Automate debug-level logging in Machine agent usin...

Roland_UN

The AppDynamics Machine Agent supports remediation scripts, which allow you to define automated or manual actions in response to specific alerts or conditions. These scripts can be triggered when a predefined health rule violation occurs, enabling proactive responses to issues in your environment. Below is an overview of how remediation scripts work in the Machine Agent and how to configure and use them:

What Are Remediation Scripts?

Remediation scripts are custom scripts (written in languages like Shell, Python, Batch, or PowerShell) that are executed by the Machine Agent when triggered by Health rule violations

These scripts can perform various actions, such as restarting services, freeing up memory, or notifying teams.

Use Cases for Remediation Scripts include:

1. Restarting Services or Applications:

• Automatically restart a failed service (e.g., web server or database).

2. Clearing Logs or Temporary Files:

• Free up disk space by removing unnecessary files.

3. Scaling Infrastructure:

• Trigger an API call to scale up/down infrastructure (e.g., AWS, Kubernetes).

4. Sending Custom Notifications:

• Send notifications to external systems like Slack, PagerDuty, or email.

5. Custom Troubleshooting Steps:

• Collect diagnostics like thread dumps, heap dumps, or system logs.

Step-by-step guide

The steps to configure a remediation script are documented here → https://docs.appdynamics.com/appd/24.x/25.4/en/splunk-appdynamics-essentials/alert-and-respond/actio....

Practical example:

Use case: enable debug-level or trace-level logs on HR violation for troubleshooting purposes.

Setting the health rule.

RECORD EXCERPTS:
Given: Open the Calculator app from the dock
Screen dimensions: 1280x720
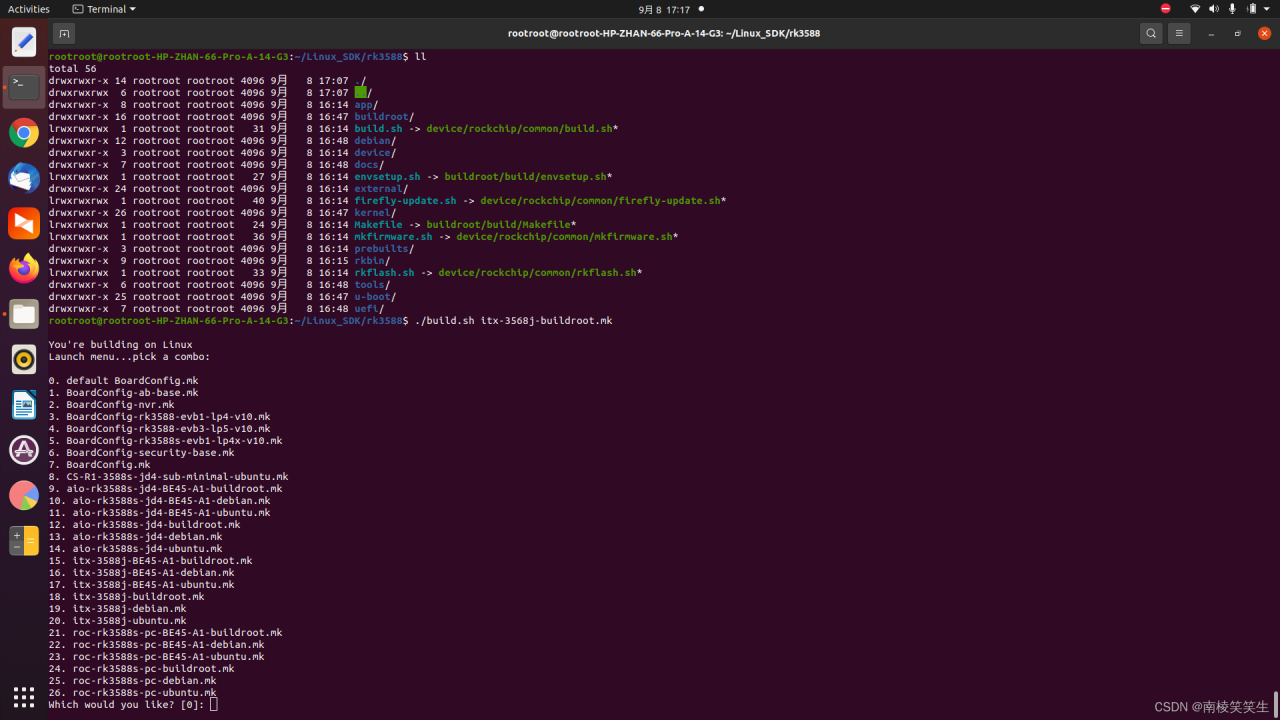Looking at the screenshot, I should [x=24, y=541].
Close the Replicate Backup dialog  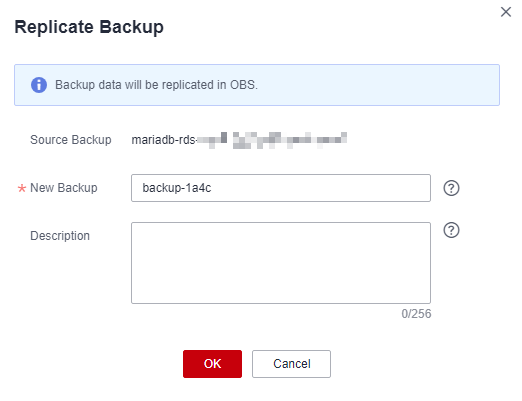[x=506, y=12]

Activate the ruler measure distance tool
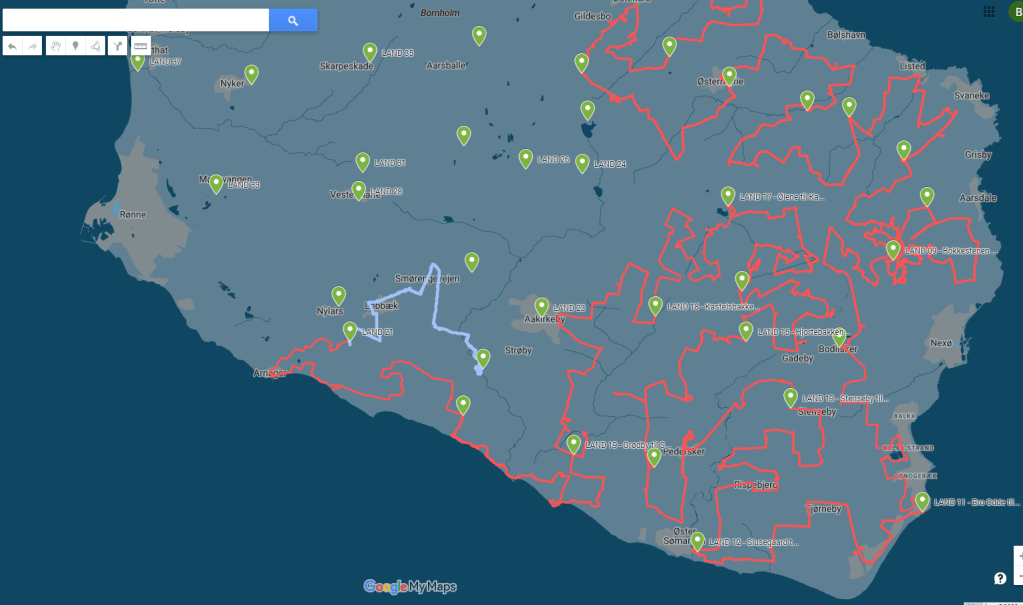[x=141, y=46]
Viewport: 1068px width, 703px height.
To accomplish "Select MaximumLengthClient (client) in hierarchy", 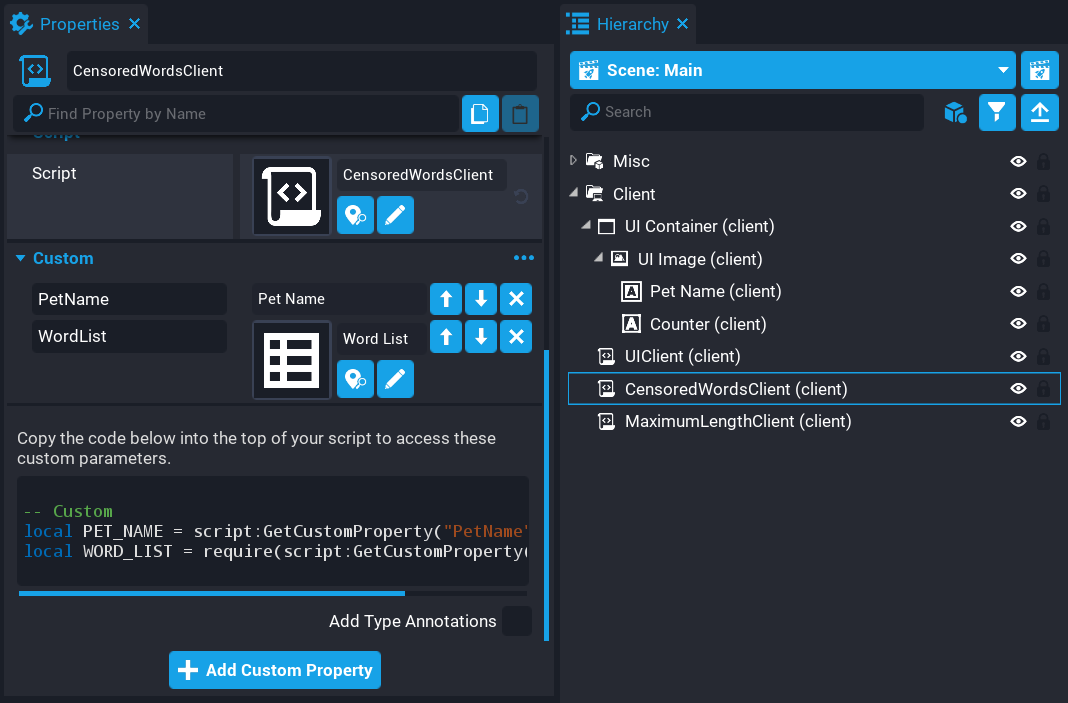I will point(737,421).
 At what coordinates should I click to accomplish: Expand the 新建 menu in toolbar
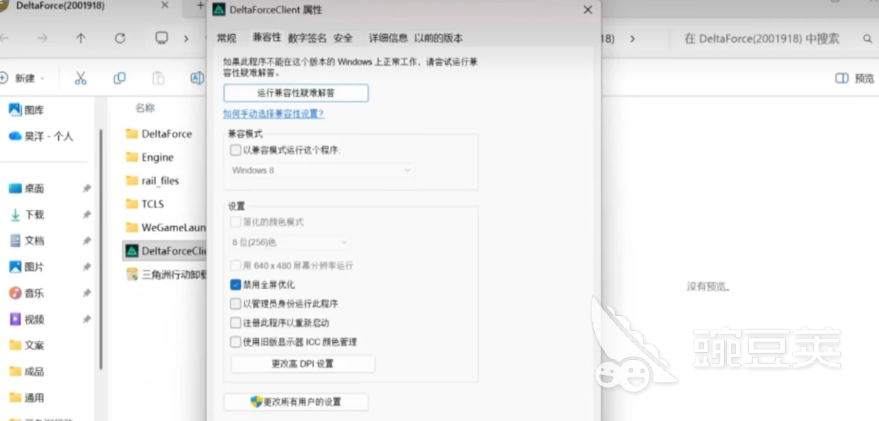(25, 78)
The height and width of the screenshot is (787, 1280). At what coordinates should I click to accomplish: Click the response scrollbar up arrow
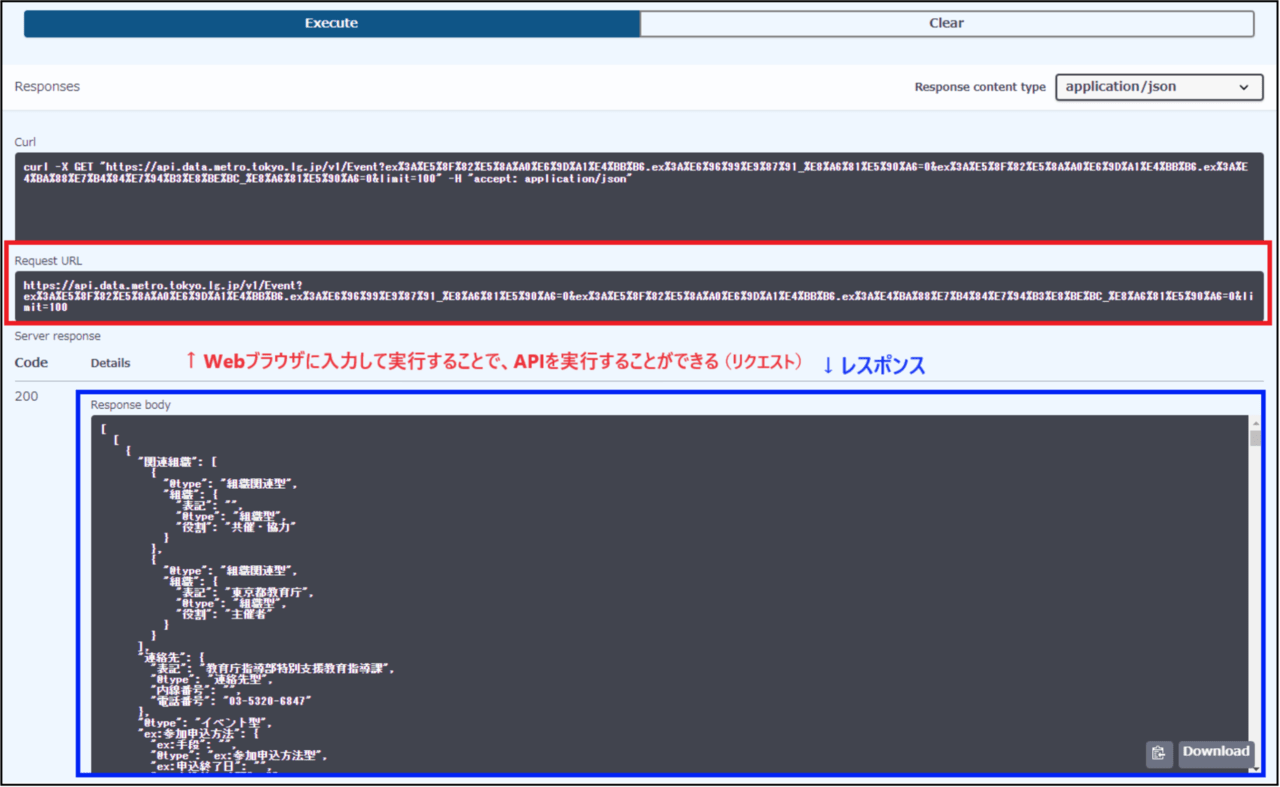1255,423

TASKS TO PERFORM:
1. Repeat everything in the remediation scripts post from "Automate debug-level logging" down to "or notifying teams.", word for word.
2. Render this sentence from the remediation scripts post in Spanish: "These scripts can perform various actions, such as restarting services, freeing up memory, or notifying teams."
The records stand apart from the remediation scripts post and are not connected to it.

LIST OF SOLUTIONS:
1.
Automate debug-level logging in Machine agent usin...

Roland_UN

The AppDynamics Machine Agent supports remediation scripts, which allow you to define automated or manual actions in response to specific alerts or conditions. These scripts can be triggered when a predefined health rule violation occurs, enabling proactive responses to issues in your environment. Below is an overview of how remediation scripts work in the Machine Agent and how to configure and use them:

What Are Remediation Scripts?

Remediation scripts are custom scripts (written in languages like Shell, Python, Batch, or PowerShell) that are executed by the Machine Agent when triggered by Health rule violations

These scripts can perform various actions, such as restarting services, freeing up memory, or notifying teams.

2. Estos scripts pueden realizar diversas acciones, como reiniciar servicios, liberar memoria o notificar a los equipos.